V For Vendetta Review
In a dystopian near-future Britain, an American war that has spiralled out of control has led to increased terrorist attacks, detention camps, and the seizure of power by a fascist authoritarian party that controls the populace through violence and intimidation, spoon-feeds them propaganda and disinformation through a state-controlled media, and brutally suppresses dissent wherever it rears its head. Appearing out of nowhere to lead the fight back is the anarchist ‘V’ (Hugo Weaving), an enigmatic killer dressed in a Guy Fawkes mask and cloak, who destroys the Old Bailey, assassinates several leading party members, and in the process rescues and recruits a young girl called Evey Hammond (Natalie Portman). Galvanising a cowed populace, V issues a general call to arms on the 5th of November, rightly believing that people shouldn’t be afraid of their governments, but that governments should be afraid of their people.
Comic book creative genius (and I don’t use the word lightly) Alan Moore has been badly served by previous film adaptations of his work, with From Hell ditching the complexities of his ideas and The League of Extraordinary Gentlemen completely missing the satirical, post-modern point of his original stories. It’s got to the stage where, on sitting through the credits for this latest adaptation, the viewer is informed that it is based on the book ‘illustrated by David Lloyd’ – Moore has gone so far to have his name removed. Which is a shame, as V For Vendetta is the most faithful adaptation yet of one of Moore’s earliest and most politically charged comics. In fact, what flaws there are in this film are probably due to an over-reverent approach to the source material.
On the page, the V who quotes Shakespeare and Blake is an incredibly flamboyant character, but what works on the page of a comic book doesn’t necessarily work on screen. Weaving’s V is introduced too perfunctorily and is occasionally far too melodramatic, although it is to director James McTeigue’s credit that he never succumbs to the temptation to humanise the character and reveal his face; if he had done that, the whole edifice of the story would have collapsed. Also, the film misses a sense of the depressing reality of what it must be like to live in a grim future society, and to suffer under a tyrannical government. The interiors of homes, pubs and police stations are far too clean and comfortable, whereas they should seem austere and seedy.
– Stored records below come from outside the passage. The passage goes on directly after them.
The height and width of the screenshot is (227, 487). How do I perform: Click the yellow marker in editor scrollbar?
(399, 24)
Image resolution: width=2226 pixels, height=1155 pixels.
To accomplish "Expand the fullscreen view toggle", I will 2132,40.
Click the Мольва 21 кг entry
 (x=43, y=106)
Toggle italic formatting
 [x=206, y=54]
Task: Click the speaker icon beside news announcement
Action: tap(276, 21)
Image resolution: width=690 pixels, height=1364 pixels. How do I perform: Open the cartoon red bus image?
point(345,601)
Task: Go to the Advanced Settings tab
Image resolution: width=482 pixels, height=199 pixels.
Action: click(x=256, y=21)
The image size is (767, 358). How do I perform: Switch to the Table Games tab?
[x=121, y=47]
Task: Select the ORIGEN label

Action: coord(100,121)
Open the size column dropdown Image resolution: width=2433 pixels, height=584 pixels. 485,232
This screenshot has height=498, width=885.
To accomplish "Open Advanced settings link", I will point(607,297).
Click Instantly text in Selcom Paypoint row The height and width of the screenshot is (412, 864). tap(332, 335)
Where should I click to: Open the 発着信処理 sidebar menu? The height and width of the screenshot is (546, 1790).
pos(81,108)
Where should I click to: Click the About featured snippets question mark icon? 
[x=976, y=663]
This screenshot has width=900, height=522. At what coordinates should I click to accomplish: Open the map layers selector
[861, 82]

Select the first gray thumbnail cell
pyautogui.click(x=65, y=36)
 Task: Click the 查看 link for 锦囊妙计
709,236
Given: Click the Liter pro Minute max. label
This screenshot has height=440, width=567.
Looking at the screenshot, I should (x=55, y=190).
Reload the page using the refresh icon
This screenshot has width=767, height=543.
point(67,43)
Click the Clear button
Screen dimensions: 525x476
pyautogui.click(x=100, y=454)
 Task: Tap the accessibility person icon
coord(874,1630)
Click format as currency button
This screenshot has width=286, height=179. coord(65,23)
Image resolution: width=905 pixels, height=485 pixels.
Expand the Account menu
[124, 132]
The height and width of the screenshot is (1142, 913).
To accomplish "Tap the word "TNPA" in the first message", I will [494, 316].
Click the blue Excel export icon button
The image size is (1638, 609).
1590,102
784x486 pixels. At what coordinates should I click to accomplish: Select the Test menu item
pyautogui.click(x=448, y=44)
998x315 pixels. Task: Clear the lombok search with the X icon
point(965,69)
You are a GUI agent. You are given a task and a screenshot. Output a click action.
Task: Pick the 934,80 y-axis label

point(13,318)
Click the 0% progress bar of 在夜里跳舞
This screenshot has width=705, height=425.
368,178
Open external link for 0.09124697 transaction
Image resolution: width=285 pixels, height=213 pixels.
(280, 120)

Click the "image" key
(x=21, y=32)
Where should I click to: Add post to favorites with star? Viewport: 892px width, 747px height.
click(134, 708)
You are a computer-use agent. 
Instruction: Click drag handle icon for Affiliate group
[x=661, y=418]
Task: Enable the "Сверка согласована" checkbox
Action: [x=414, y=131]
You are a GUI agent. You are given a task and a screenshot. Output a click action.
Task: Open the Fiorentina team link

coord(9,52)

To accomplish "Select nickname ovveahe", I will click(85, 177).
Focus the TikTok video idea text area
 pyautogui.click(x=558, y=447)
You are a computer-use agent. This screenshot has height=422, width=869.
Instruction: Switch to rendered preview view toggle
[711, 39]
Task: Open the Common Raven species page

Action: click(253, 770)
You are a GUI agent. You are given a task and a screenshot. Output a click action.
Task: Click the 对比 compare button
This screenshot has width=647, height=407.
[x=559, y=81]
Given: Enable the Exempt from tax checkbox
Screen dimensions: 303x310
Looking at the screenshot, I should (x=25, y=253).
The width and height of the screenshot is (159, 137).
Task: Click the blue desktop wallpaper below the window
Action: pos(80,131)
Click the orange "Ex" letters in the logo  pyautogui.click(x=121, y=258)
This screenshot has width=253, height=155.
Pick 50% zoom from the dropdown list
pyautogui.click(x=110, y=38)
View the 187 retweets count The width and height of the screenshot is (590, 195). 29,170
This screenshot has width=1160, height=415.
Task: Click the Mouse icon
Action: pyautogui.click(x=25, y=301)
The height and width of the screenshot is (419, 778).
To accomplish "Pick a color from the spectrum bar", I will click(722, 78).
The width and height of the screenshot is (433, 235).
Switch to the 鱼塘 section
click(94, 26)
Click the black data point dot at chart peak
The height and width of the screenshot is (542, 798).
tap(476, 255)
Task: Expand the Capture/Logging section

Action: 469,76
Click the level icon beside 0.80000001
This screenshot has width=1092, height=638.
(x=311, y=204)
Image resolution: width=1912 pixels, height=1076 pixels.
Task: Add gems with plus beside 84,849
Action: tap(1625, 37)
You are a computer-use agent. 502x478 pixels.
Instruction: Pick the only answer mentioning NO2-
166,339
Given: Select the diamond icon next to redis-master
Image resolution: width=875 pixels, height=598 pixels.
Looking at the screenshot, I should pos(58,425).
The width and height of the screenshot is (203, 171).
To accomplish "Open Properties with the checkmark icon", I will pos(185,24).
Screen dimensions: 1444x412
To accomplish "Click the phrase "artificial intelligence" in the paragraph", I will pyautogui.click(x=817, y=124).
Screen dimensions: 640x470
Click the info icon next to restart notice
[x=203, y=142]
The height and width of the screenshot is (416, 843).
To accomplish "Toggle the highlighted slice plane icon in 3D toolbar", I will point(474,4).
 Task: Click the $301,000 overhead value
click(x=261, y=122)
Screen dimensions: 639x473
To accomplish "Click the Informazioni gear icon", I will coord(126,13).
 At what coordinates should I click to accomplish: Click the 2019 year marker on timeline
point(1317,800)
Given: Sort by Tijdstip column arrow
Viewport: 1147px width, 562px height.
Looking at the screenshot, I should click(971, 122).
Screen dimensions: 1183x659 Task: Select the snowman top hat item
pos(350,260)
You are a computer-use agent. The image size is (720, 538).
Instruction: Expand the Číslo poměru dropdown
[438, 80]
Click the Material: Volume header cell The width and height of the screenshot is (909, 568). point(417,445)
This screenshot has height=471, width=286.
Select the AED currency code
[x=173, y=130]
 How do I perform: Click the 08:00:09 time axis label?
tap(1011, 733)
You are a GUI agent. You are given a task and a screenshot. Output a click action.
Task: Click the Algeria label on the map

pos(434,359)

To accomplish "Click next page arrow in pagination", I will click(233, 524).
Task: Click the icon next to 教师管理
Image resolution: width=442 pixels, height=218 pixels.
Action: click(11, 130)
Natalie Portman adopts a mostly successful English accent, and while her performance lacks depth on the whole, she excels in the deceptive sequence that shows Evey being tortured and humiliated. For a Jewish actress, born in Israel, I would imagine it takes great courage to submit to having your head shaved and to be bullied and broken by a jack-booted guard.
Despite these flaws, and an occasional lapse in pace from McTeigue and the Wachowski brothers’ script, V For Vendetta remains an immensely intriguing film, with little of the Matrix-style spectacle the multiplex crowd might be expecting. Instead, dressed in the guise of a big-budget action movie, what we have is an extremely pertinent, relevant, and provocative attempt to question the legitimacy of violence in political protest, and to make clear that governments should only exist on the sufferance of the people.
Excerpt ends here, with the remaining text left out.